Kashtiliash shook his head. "No, but we had reason. No realm we knew was more ancient than the land of Sumer and Akkad, or richer, or more learned, or more skilled in all the arts and knowledge. Oh, perhaps Egypt, yes… Mitanni was a thing of a day, the Hittites rude hillmen who learned from us, the Assyrians our onetime vassals. Of the world we knew, we were the center."
He sighed. "And now I must see us as you Nantukhtar see us- poor, ignorant, dirty, diseased. I have more of the English than you might think, and I have heard your brother and the asu Klemn's speak, and heard reports of what your soldiers and wisemen say. Locals, is that not the word? As we might term a hill-tribe, or a band of the truffle-eating Aramaeans."
"Lord Prince… Kash…"
"No, my Kat 'ryn, I do not say you regard me so-although they say that Ishtar gives blindness along with love. But it is not only that you Nantukhtar think of us so, but that it is so, which karks me. I have listened; your physicians can cure so many illnesses that we suffer; in your land no man goes hungry, and even peasants live like nobles; you have arts that make ours look like some child's fumbling, when he pinches out a little clay ox from the dirt of the fields; and you command a power that can kick apart our proudest cities like a hut of reeds."
"Kash… we just have a longer history. If we see further, it's because we stand on the shoulders of giants-your peoples' not least among them."

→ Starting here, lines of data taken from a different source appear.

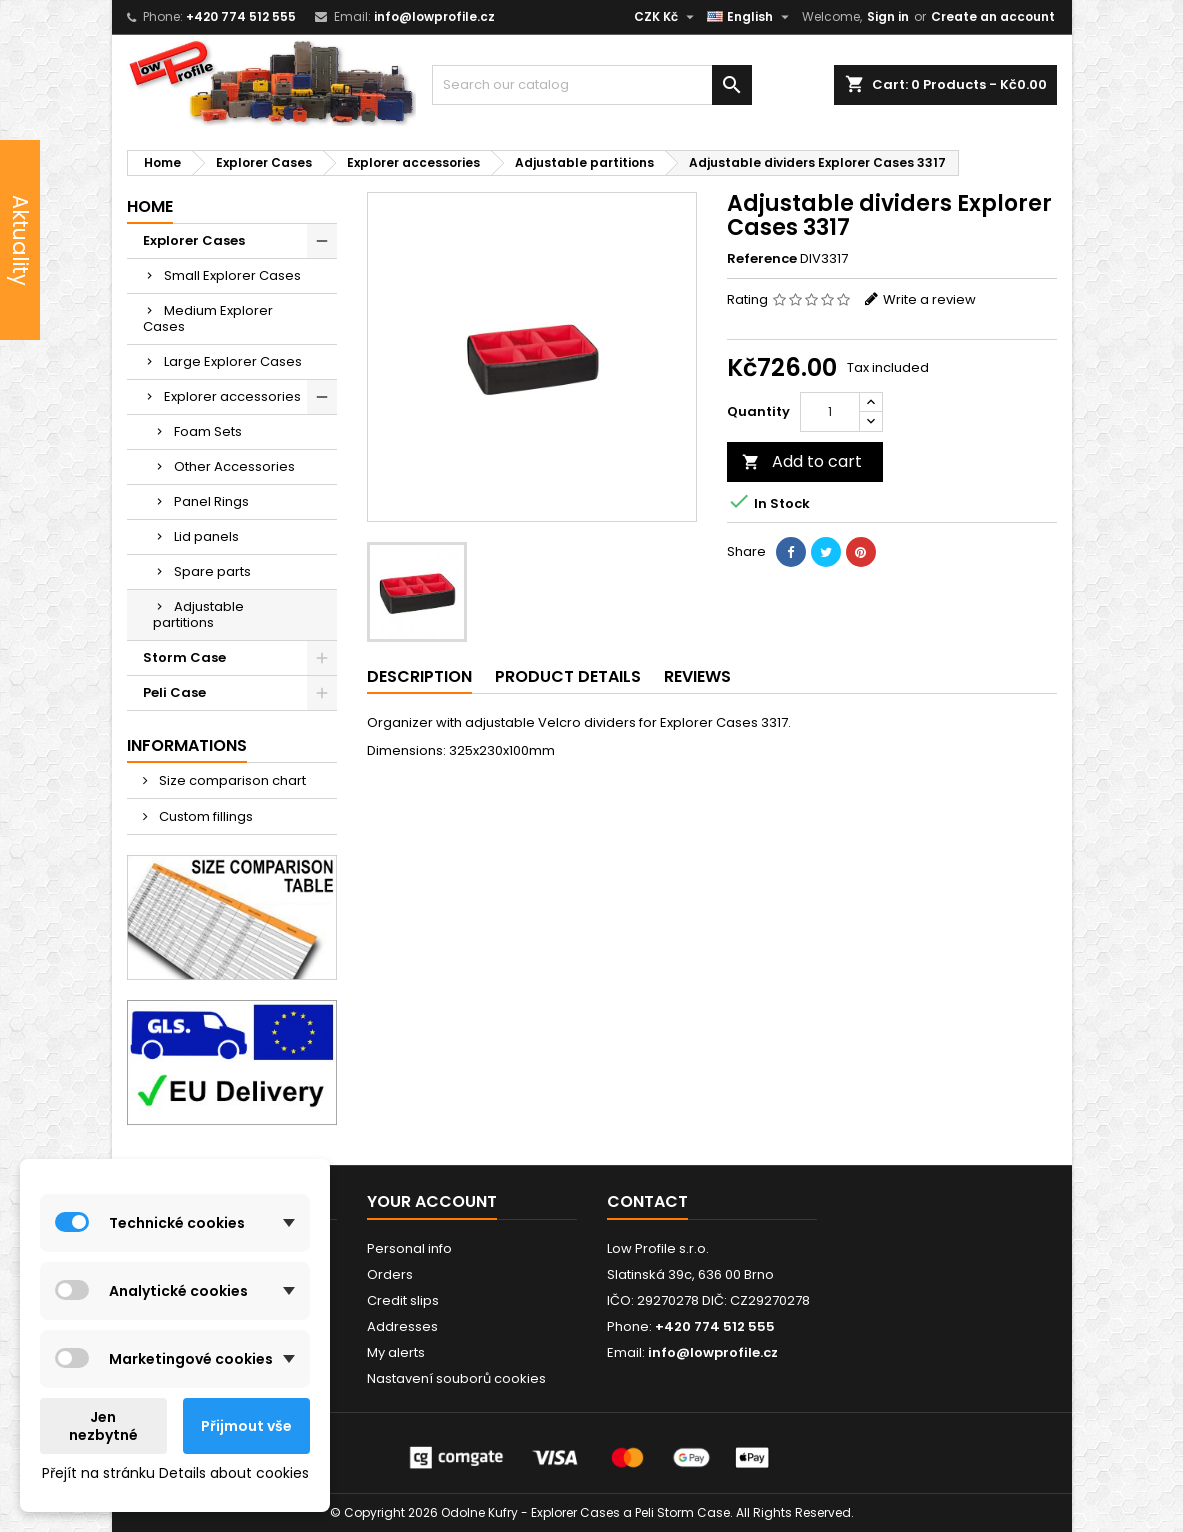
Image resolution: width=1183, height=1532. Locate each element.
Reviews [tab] (697, 676)
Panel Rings (211, 501)
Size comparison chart (231, 780)
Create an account (993, 16)
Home (150, 206)
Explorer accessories (232, 396)
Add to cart (802, 461)
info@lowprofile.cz (434, 16)
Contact (647, 1201)
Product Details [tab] (568, 676)
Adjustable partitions (198, 614)
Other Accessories (234, 466)
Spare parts (212, 571)
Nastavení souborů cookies (456, 1378)
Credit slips (403, 1300)
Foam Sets (208, 431)
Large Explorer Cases (233, 361)
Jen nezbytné (103, 1426)
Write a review (929, 299)
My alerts (396, 1352)
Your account (432, 1201)
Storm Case (184, 657)
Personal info (409, 1248)
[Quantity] (830, 412)
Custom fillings (204, 816)
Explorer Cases (194, 240)
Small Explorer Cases (232, 275)
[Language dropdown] (750, 17)
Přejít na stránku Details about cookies (175, 1473)
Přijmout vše (246, 1426)
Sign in (888, 16)
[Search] (592, 85)
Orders (390, 1274)
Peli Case (174, 692)
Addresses (402, 1326)
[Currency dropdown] (666, 17)
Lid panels (206, 536)
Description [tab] (419, 676)
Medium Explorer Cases (208, 318)
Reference (762, 259)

The Babylonian was silent for a long moment, then he nodded. "I have thought this also; it keeps my heart from bitterness."
"And we grow and beget and suffer and die too," she said.

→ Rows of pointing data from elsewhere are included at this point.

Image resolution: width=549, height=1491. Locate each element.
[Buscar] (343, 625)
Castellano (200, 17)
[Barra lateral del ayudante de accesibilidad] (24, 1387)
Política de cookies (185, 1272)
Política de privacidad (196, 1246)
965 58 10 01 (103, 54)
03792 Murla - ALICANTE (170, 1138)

"That also." His hand clenched on the hilt of his sword. "I swear by my father, and by the gods of the land, that I will not leave my kingdom and people poor and ignorant and powerless, not while there is strength in my hands."

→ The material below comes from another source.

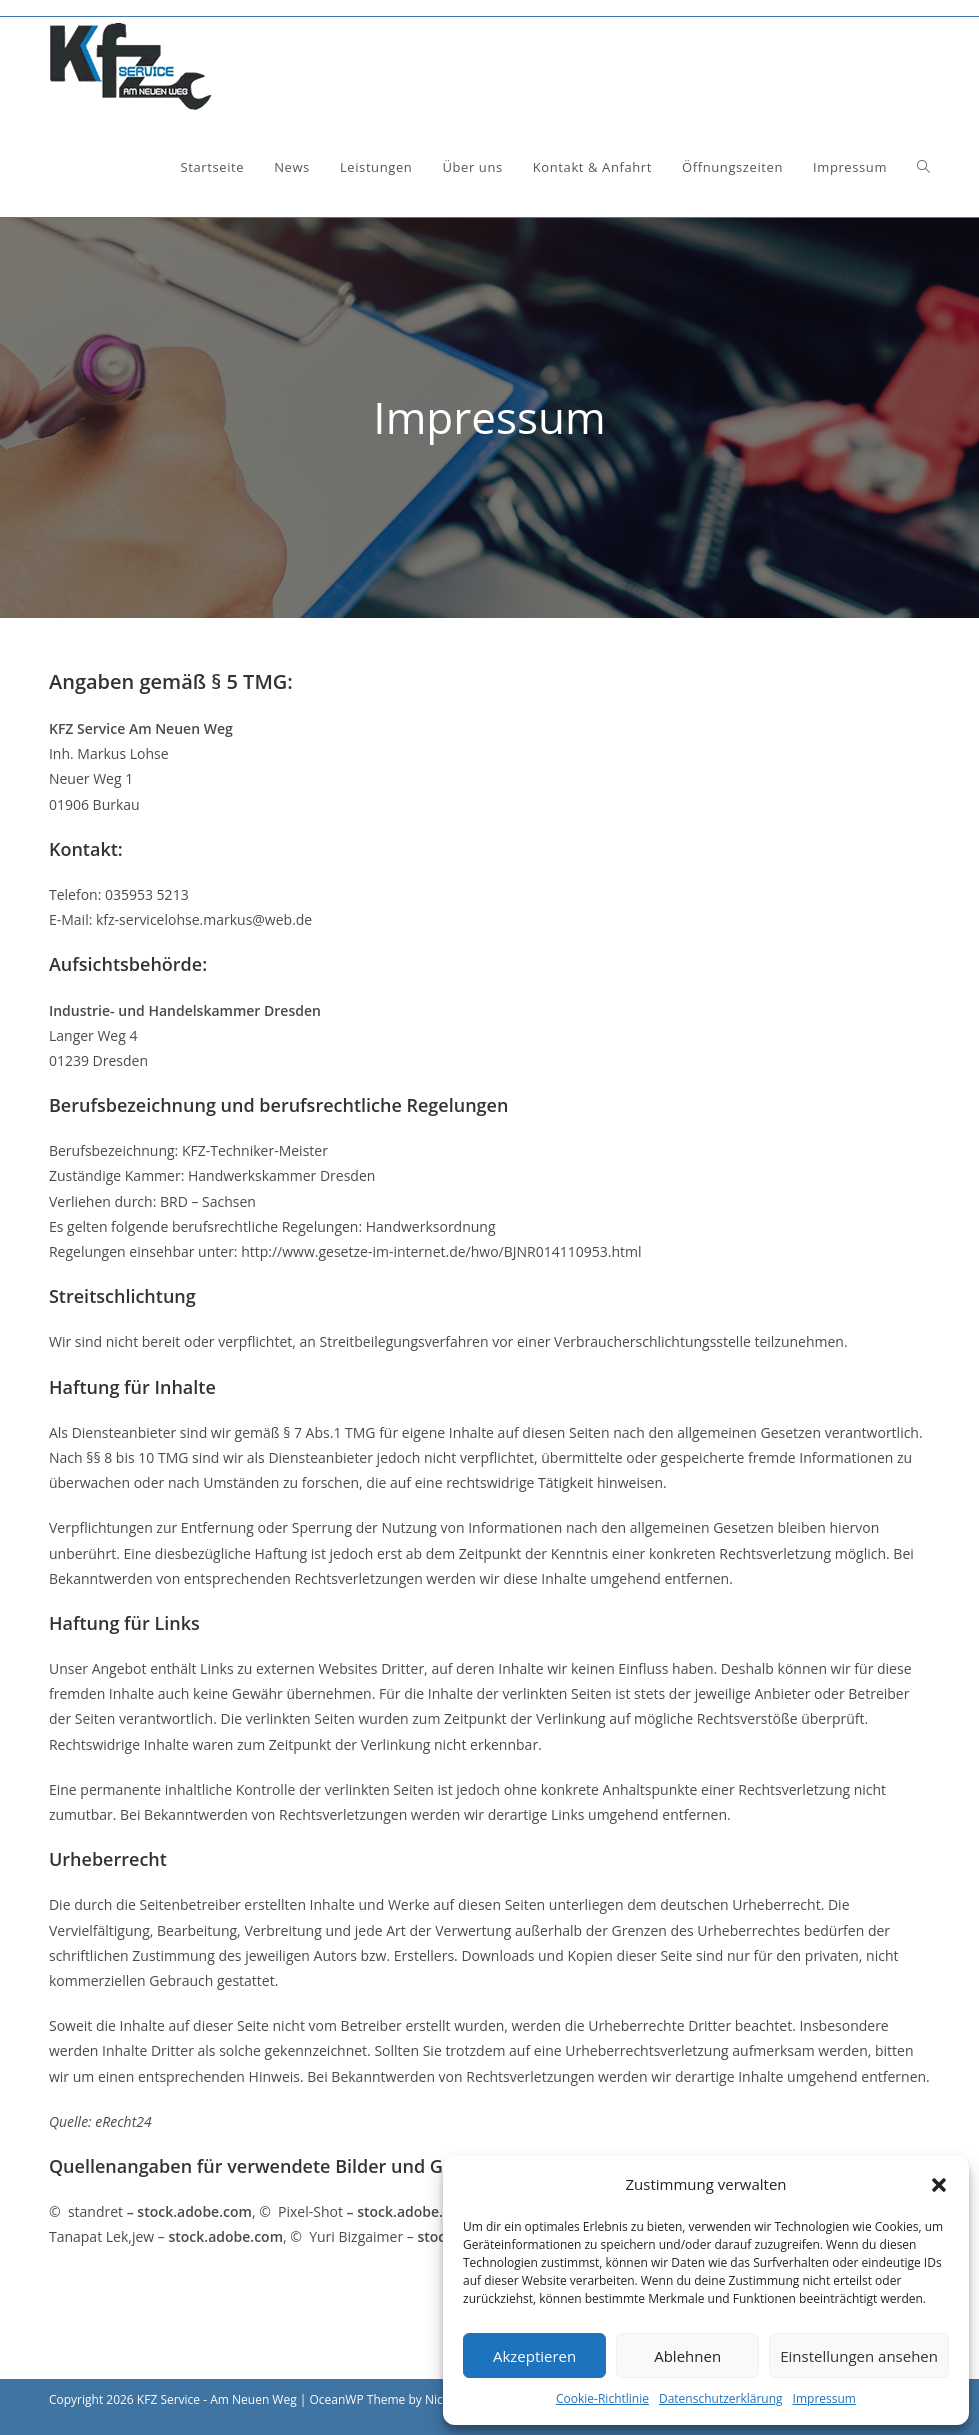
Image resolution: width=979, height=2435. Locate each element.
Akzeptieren (534, 2356)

Kathryn Hollard felt a sudden cold chill. It was only a little way from that oath to resentful hatred for the Republic and all its works…
"I'll help," she heard herself say. "All that I can."
He smiled. "That is very good. And now that I am king… many things may be arranged more as we desire them."
May-August, Year 10 A.E.
"Yes, sir. We're ready to move out from the bridgeheads on the upper Euphrates. Once Hangalibat is secured-it's still pretty chaotic up here, Chief-we can get in direct contact with the Hittites. From what Councilor Arnstein's saying, things are going pretty well there."